MOST ACTIVE BUYER IN SAN DIEGO
It’s not the Beach Boys, but SR Commercial boasts sandy beaches, surfing, fast cars, and Pet Sounds (if you bring your own pet). One more thing it can brag about: acquiring its sixth property so far this year in San Diego, with No. 7 in escrow.
SR is rapidly expanding its acquisition. (Colliers International’s Henry Zahner calls the firm the most active buyer in the San Diego market.) On Friday, we chatted with principals CJ Stos and Adam Robinson, who co-founded the Solana Beach-based CRE investment and third-party management firm. Adam tells us four of the deals purchased this year were bank foreclosures. The seventh, a 25k SF R&D building in Carlsbad, should close at the end of this month. A former broker in Orange County, CJ says it helps to have good relationships with brokers who give them the first call when a bank hires them to sell a property (better than the last call at Karl Strauss).
Adam says the firm focuses on two investment strategies. The first is a short-term game plan where it finds distressed assets that it can retenant or rehab and hold for three years. An example is a 23k SF office/flex building in Sorrento Mesa, where it replaced the roof and HVAC units, and redid the parking and landscaping.

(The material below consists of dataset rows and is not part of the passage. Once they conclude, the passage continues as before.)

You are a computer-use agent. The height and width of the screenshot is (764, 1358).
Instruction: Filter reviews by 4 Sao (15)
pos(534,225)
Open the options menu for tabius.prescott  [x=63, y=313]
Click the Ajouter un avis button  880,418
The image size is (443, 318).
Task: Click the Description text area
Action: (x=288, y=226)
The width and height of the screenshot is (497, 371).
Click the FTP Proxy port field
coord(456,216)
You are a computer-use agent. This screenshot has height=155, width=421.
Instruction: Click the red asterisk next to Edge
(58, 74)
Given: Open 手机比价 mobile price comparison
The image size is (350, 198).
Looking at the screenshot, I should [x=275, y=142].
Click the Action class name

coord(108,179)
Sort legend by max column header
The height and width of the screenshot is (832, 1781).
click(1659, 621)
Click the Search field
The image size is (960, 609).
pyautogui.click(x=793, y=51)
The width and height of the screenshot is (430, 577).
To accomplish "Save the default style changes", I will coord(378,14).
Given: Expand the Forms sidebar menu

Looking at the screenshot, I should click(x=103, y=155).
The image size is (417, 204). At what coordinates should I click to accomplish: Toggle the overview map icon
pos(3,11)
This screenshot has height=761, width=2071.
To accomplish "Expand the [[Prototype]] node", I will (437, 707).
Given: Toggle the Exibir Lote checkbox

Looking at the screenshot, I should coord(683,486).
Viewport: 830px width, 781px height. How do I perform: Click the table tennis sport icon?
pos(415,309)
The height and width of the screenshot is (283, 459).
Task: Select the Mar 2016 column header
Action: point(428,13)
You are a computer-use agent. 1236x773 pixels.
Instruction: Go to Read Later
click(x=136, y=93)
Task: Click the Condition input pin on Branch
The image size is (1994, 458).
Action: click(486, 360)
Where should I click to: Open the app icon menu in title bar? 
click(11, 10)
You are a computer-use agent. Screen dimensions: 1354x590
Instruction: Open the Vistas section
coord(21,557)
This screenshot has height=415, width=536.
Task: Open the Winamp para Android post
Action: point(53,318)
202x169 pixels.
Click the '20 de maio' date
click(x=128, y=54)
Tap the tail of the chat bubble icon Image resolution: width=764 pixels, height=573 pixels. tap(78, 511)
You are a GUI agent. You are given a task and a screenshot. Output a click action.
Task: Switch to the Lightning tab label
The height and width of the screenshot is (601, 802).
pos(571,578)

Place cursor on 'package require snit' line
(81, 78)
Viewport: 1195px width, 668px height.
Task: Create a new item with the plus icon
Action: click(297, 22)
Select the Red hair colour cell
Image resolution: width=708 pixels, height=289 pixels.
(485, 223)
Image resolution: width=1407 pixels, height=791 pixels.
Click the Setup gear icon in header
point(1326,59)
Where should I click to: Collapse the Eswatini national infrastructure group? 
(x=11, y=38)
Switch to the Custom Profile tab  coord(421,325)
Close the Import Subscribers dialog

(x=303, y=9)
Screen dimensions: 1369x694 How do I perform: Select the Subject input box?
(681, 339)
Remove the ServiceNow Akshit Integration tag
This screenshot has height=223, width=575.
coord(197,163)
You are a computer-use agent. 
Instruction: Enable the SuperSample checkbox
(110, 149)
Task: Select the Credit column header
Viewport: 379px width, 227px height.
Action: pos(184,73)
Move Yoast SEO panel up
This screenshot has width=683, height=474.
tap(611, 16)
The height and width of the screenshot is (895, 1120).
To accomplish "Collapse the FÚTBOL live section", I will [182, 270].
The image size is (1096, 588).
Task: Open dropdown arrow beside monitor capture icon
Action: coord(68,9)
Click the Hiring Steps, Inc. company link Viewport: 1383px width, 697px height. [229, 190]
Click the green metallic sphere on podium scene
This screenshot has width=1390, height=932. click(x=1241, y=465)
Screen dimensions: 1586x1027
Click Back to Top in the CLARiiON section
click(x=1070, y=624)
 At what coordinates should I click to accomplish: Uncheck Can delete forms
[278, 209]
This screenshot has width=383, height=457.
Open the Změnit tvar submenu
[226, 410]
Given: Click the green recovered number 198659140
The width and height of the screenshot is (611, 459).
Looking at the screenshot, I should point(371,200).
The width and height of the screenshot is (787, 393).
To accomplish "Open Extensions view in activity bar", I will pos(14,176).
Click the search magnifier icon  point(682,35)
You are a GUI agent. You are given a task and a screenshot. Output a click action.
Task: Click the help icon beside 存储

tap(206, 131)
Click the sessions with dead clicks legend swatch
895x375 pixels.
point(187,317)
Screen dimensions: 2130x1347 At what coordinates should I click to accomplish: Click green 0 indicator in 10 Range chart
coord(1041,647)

SR also has a long-term hold of 10 years or longer for properties it wants to add to its portfolio, like a vacant 50k SF, four-tenant distribution building it just bought in San Marcos. In addition, the firm always retains the selling brokers to serve as the properties? leasing agents.
The firm’s bread-and-butter has been in the $2M to $7M range, but with new institutional partners such as opportunity funds, the firm’s pursuing larger properties of up to $50M. SR made it to the final round for a $40M industrial portfolio in the South Bay of LA. Adam “grew up in Northern California where it’s too cold to surf,” so his hobby is racing cars. Avid surfer CJ has ridden waves in Fiji, Tahiti, Samoa, Hawaii, and the Maldives. He says a lot of the firm’s clients and vendors surf too, so often they’ll all walk down to the beach and “talk business in the water. We call that a board meeting.”